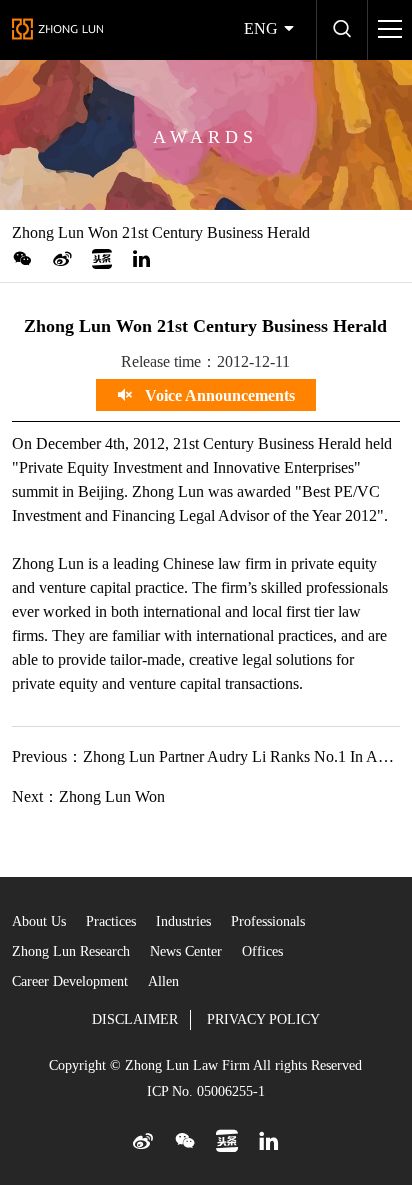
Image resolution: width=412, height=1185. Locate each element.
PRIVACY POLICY (263, 1019)
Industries (183, 921)
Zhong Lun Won (112, 796)
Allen (163, 981)
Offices (262, 951)
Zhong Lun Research (71, 951)
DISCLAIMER (135, 1019)
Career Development (70, 981)
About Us (39, 921)
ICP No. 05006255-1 (206, 1091)
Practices (111, 921)
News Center (186, 951)
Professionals (268, 921)
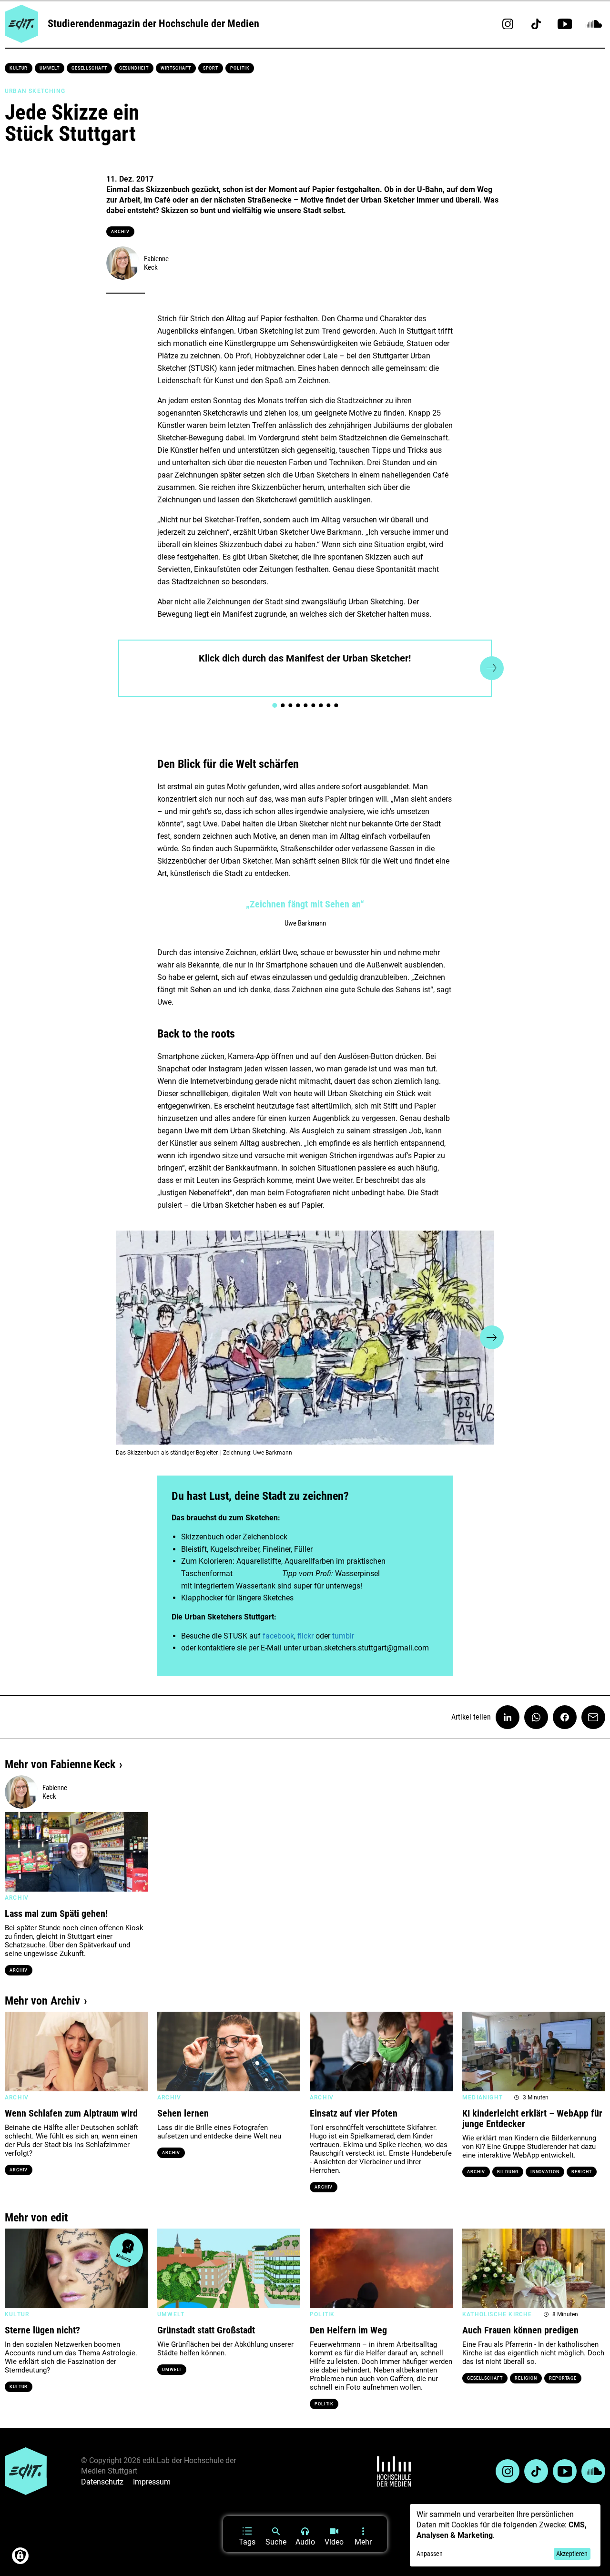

__Work item__
With pictures left out, repeat exactly the lines from the line bearing "Career Development (70, 981)" through the final line of the records above.

__Answer to this exercise__
Career Development (70, 981)
About Us (39, 921)
ICP No. 05006255-1 (206, 1091)
Practices (111, 921)
News Center (186, 951)
Professionals (268, 921)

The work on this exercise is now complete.